7. The environmentally friendly gas cabinet safety operation monitoring system based on leakage rate adaptive compensation as described in claim 6, characterized in that, The hybrid evolution network is structured as a fully connected feedforward neural network, including an input layer, a single hidden layer, and an output layer. The input layer contains four nodes, which correspond to the normalized minute pressure, minute gas temperature, preceding equivalent compressibility factor, and leakage rate of the previous minute, respectively. The preceding equivalent compressibility factor is calculated based on the ideal gas law using the minute-level gas pressure, minute-level gas temperature, minute-level dynamic volume, and the total amount of mixed gas in the previous minute. The single hidden layer contains 8 nodes and uses the tanh hyperbolic tangent activation function; The output layer contains one node and uses the purelin linear activation function to output a dynamic compression factor in segmented intervals.
8. The environmental protection gas cabinet safety operation monitoring system based on leakage rate adaptive compensation as described in claim 7, characterized in that, The process of obtaining the leakage rate specifically includes: The amount of substance is calculated based on the dynamic compressibility factor output by the mixture evolution network, combined with the minute-level gas pressure, the minute-level dynamic volume, the ideal gas constant, and the minute-level gas temperature. The calculated amount of substance is numerically differentiated to obtain the leakage rate.

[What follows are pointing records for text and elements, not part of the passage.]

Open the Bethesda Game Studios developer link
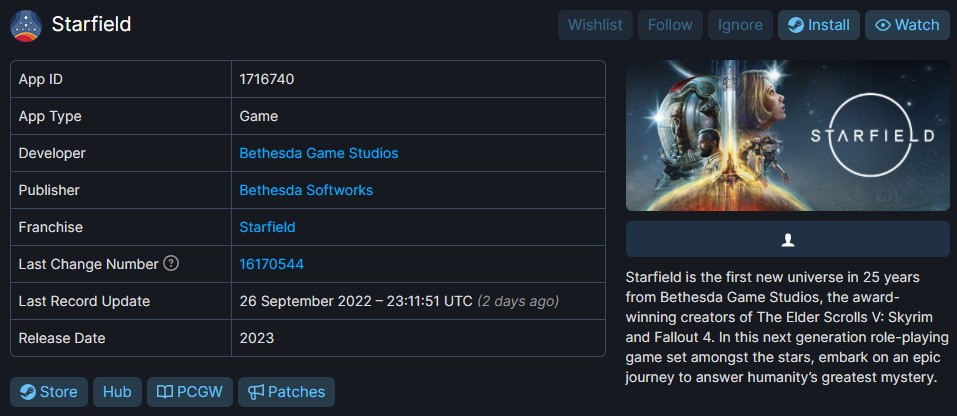Viewport: 957px width, 416px height. 318,153
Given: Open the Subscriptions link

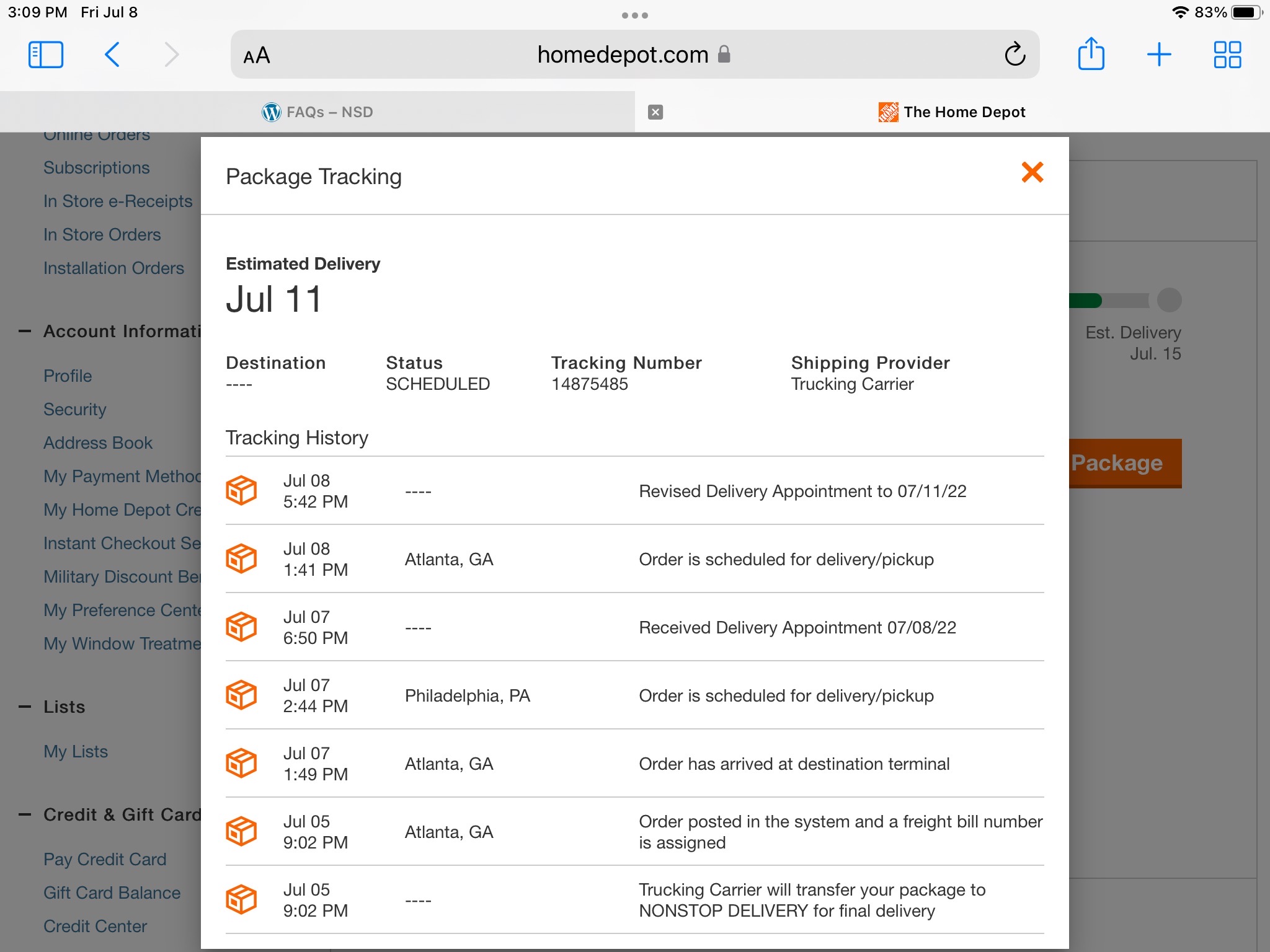Looking at the screenshot, I should 96,168.
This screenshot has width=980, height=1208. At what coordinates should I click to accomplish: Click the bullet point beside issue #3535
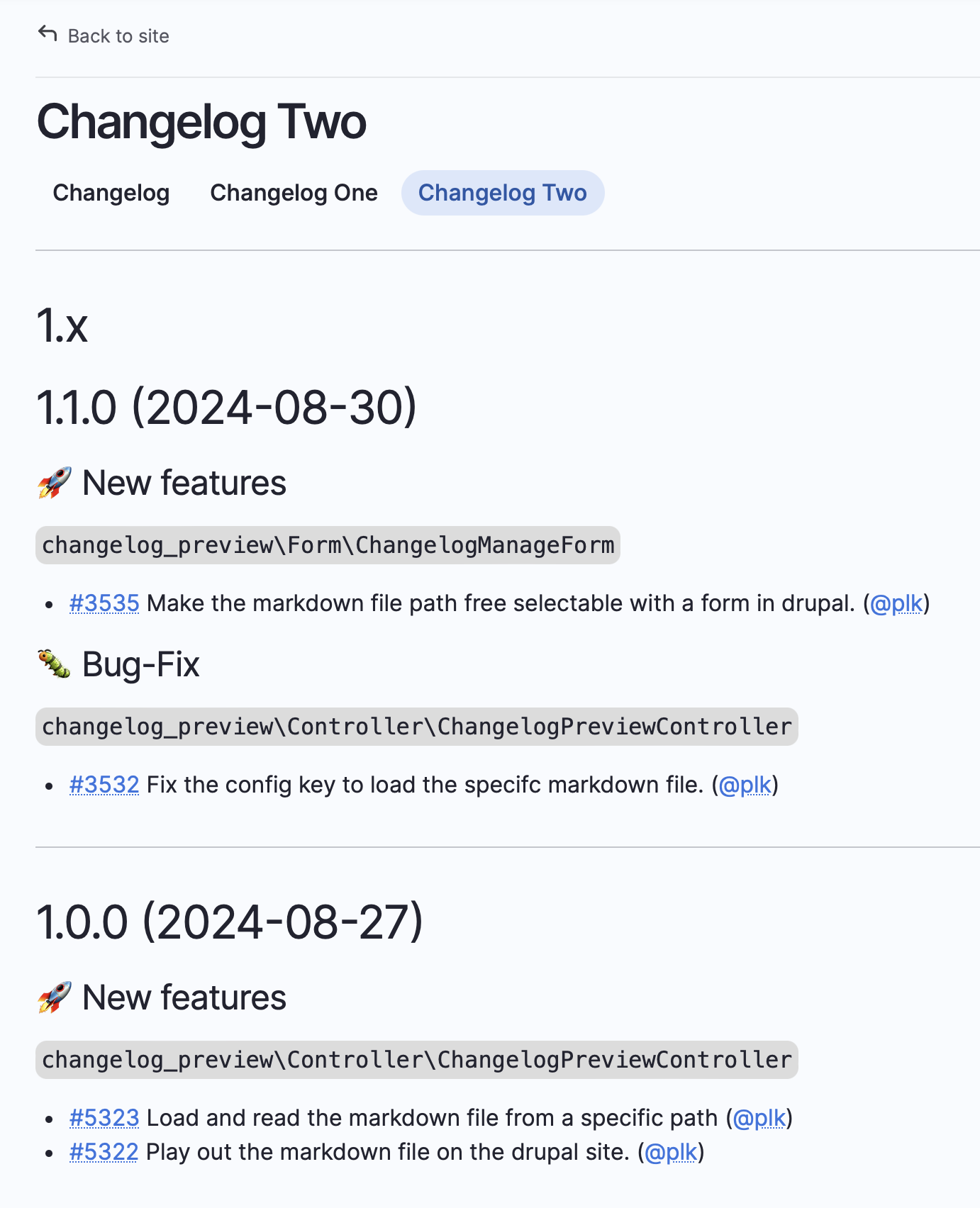pos(48,604)
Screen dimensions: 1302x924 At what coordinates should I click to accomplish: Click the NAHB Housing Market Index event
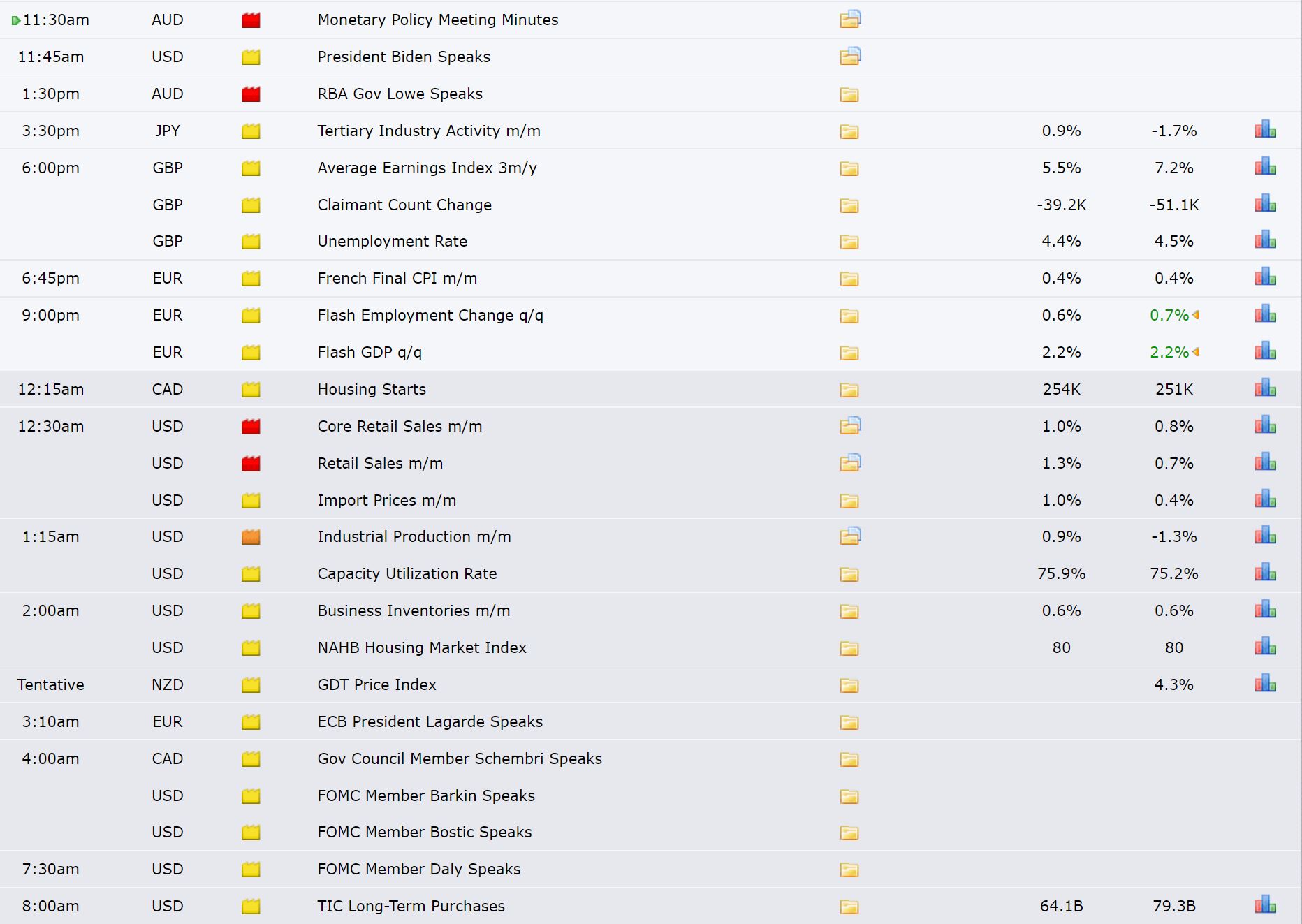[x=422, y=647]
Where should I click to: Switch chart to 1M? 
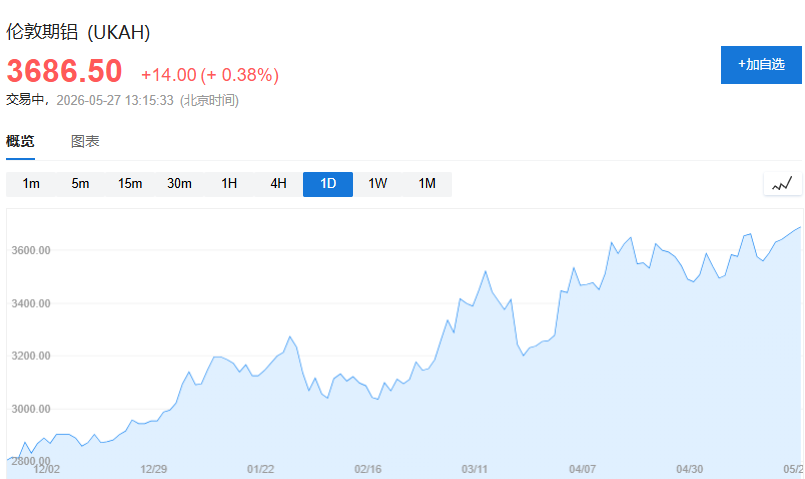coord(427,184)
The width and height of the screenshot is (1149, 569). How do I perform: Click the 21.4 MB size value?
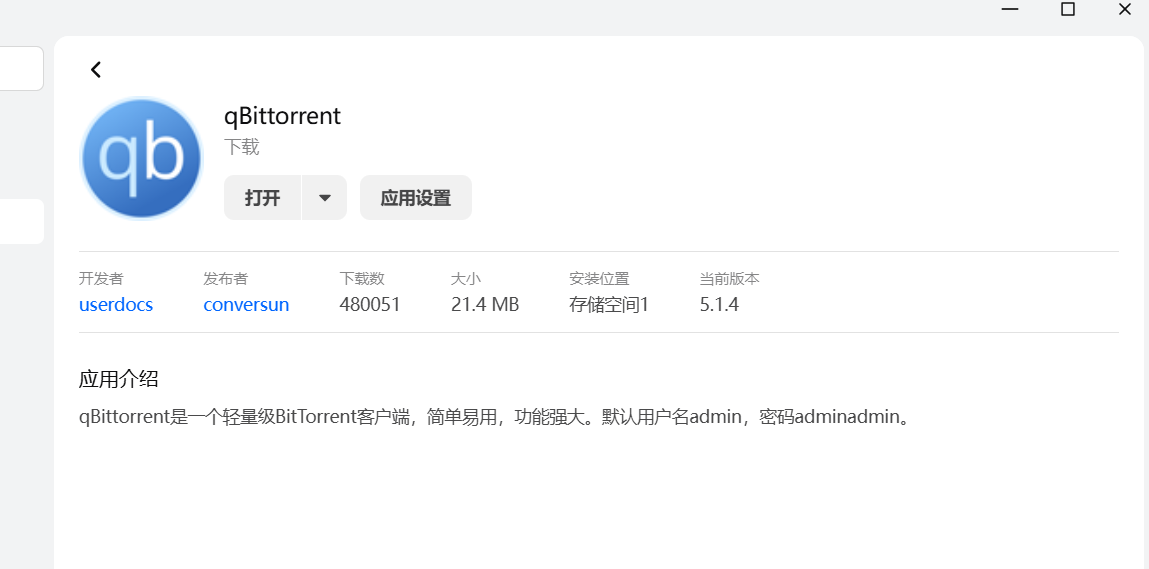click(x=485, y=305)
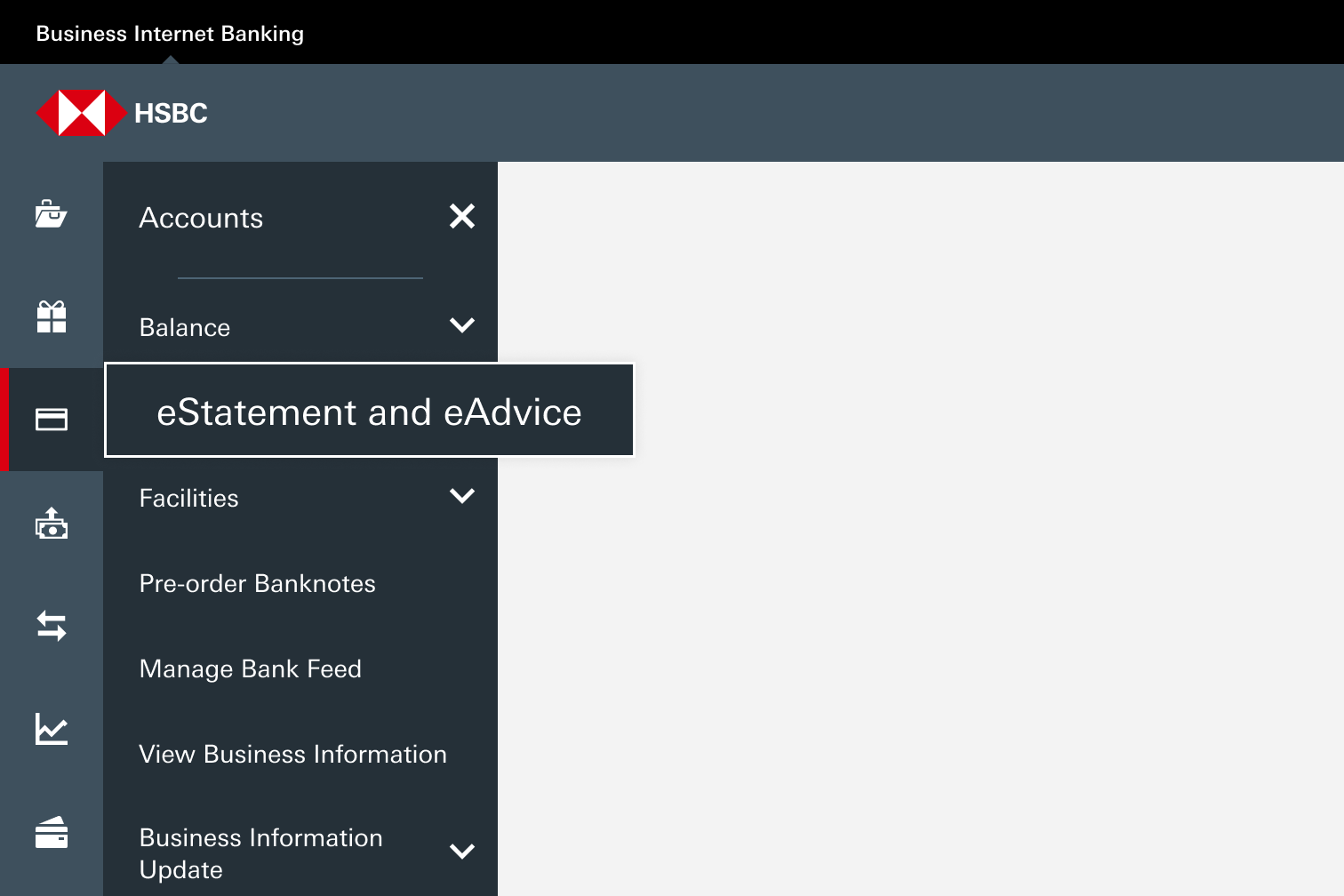Image resolution: width=1344 pixels, height=896 pixels.
Task: Click Business Information Update label
Action: [261, 853]
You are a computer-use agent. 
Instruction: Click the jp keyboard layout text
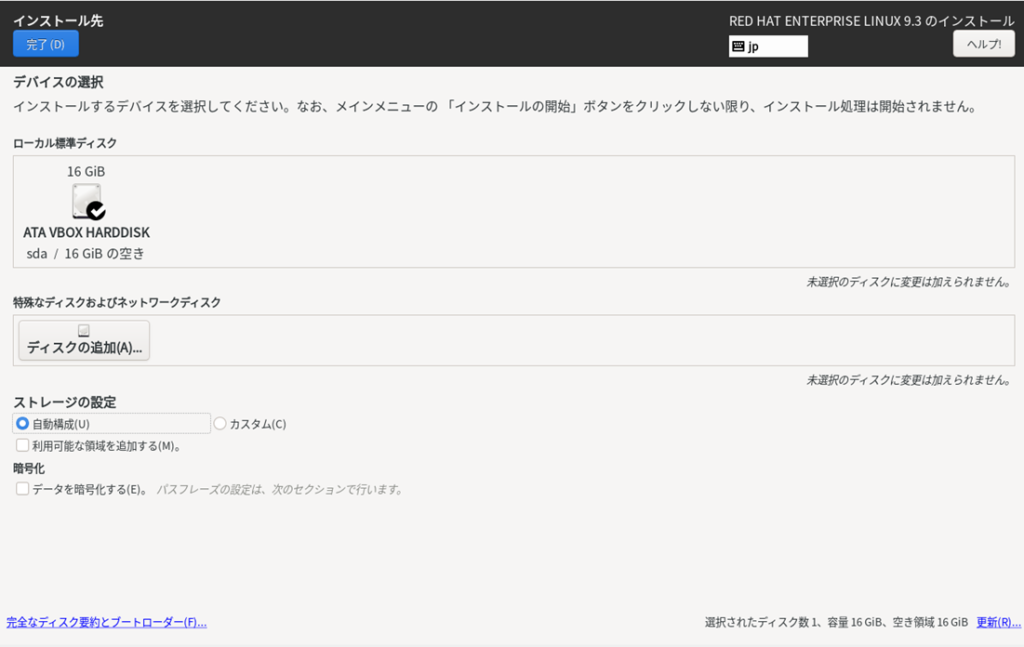coord(754,46)
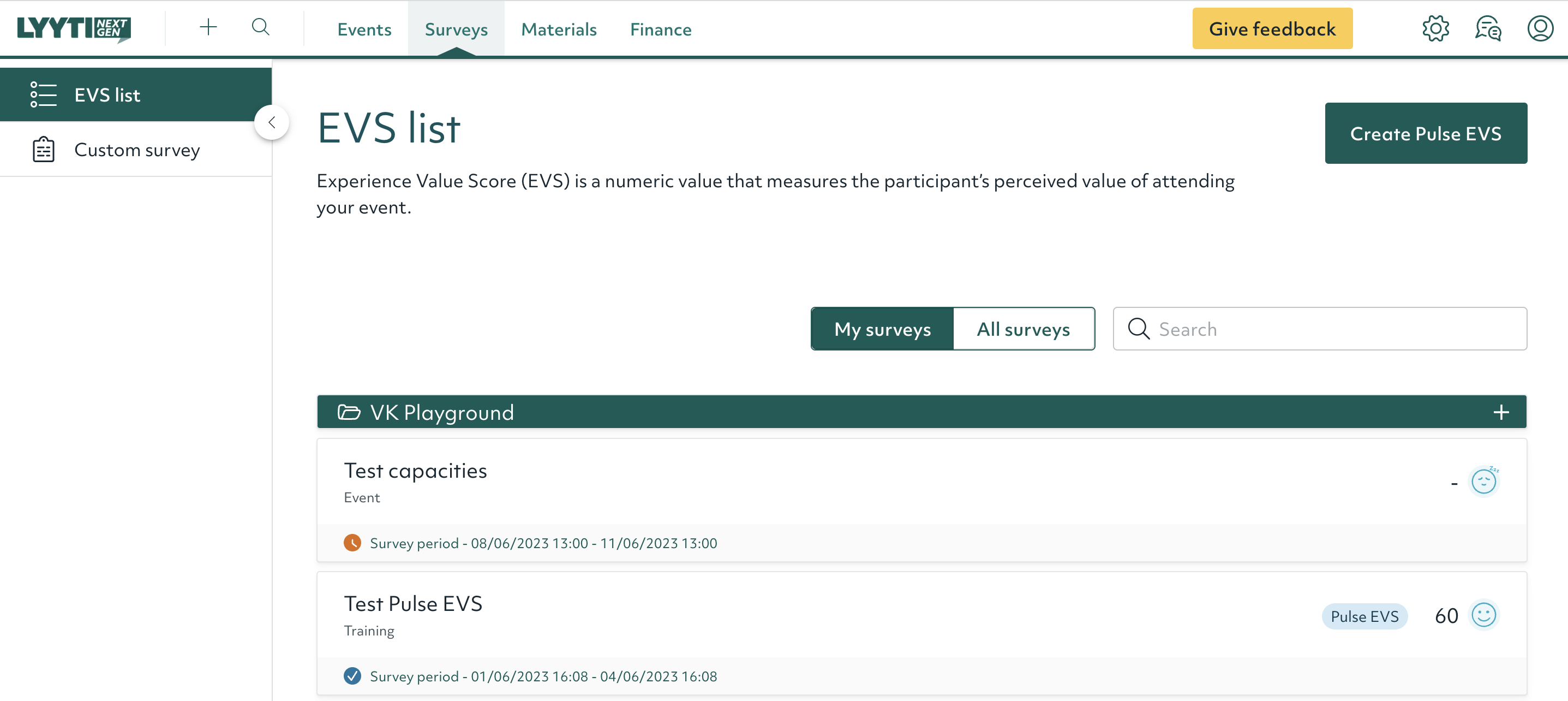This screenshot has width=1568, height=701.
Task: Click the Give feedback button
Action: 1272,28

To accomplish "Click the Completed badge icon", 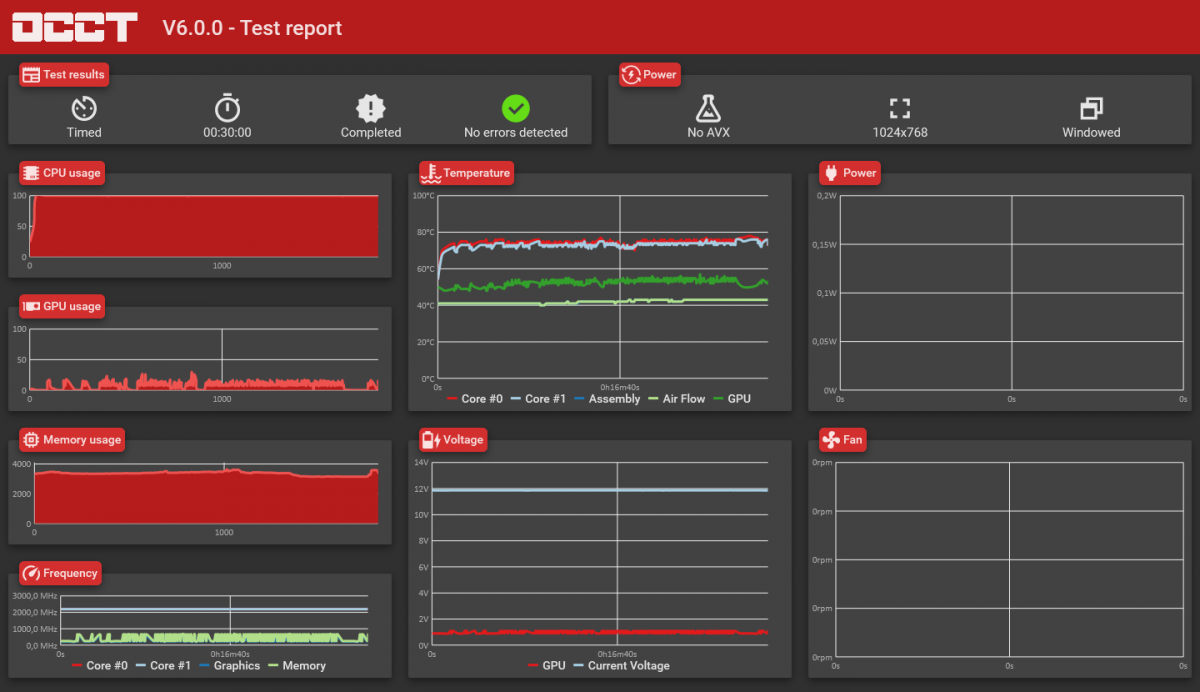I will click(x=371, y=108).
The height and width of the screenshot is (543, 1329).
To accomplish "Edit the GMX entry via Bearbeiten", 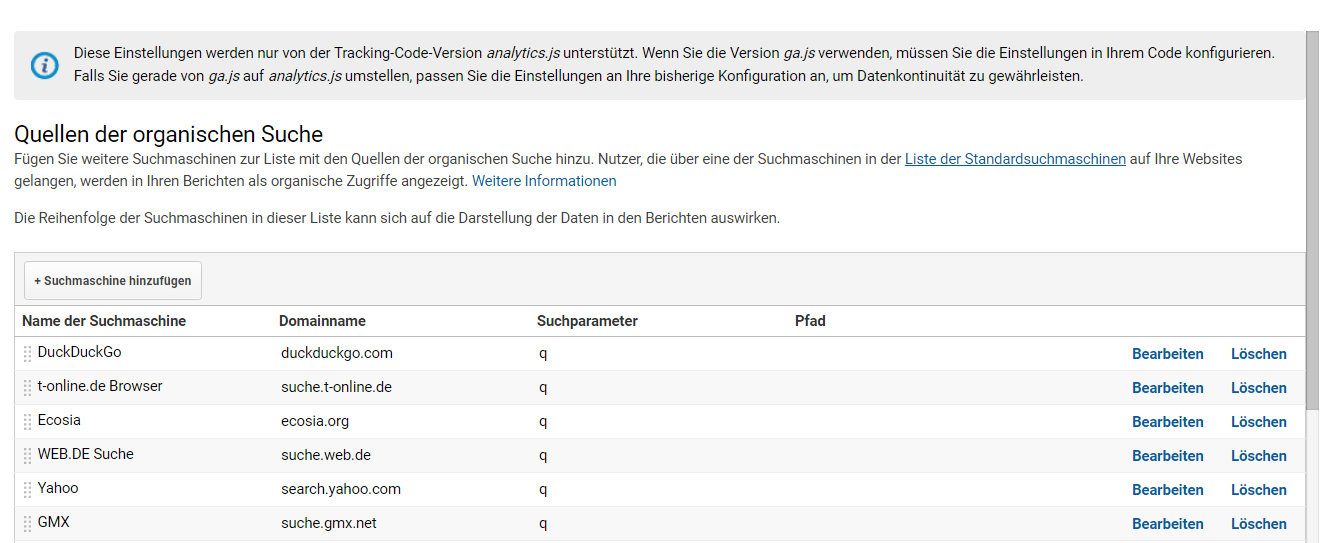I will coord(1168,524).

9. The environmentally friendly gas cabinet safety operation monitoring system based on adaptive leakage rate compensation as described in claim 8, characterized in that, The logic of the tiered early warning system specifically includes: The absolute difference between the dynamic compressibility factor and the reference compressibility factor is taken as the compressibility factor deviation; the cumulative mass loss ratio is calculated based on the leakage rate and the initial total amount of material. When the cumulative quality loss ratio is less than a preset loss threshold and the compression factor deviation is less than a preset deviation threshold, it is determined to be in normal operating condition; When the cumulative mass loss ratio is greater than or equal to the preset loss threshold, and the compression factor deviation is less than the preset deviation threshold, an early warning of excessive cumulative leakage is triggered. When the deviation of the compressibility factor is greater than or equal to the preset deviation threshold, a gas component imbalance warning is triggered and the gas replenishment strategy is executed.
10. The environmentally friendly gas cabinet safety operation monitoring system based on adaptive leakage rate compensation as described in claim 9, characterized in that, The qi replenishment strategy includes: The pre-stored gas replenishment mapping table is invoked. The gas replenishment mapping table records the correspondence between different compressibility factor deviation nodes and the standard state volume of pure carbon dioxide gas to be replenished. Based on the current compressibility factor deviation, the corresponding gas replenishment volume is queried in the gas replenishment mapping table; if the current compressibility factor deviation falls between two adjacent nodes in the gas replenishment mapping table, the gas replenishment volume is determined by an interpolation algorithm.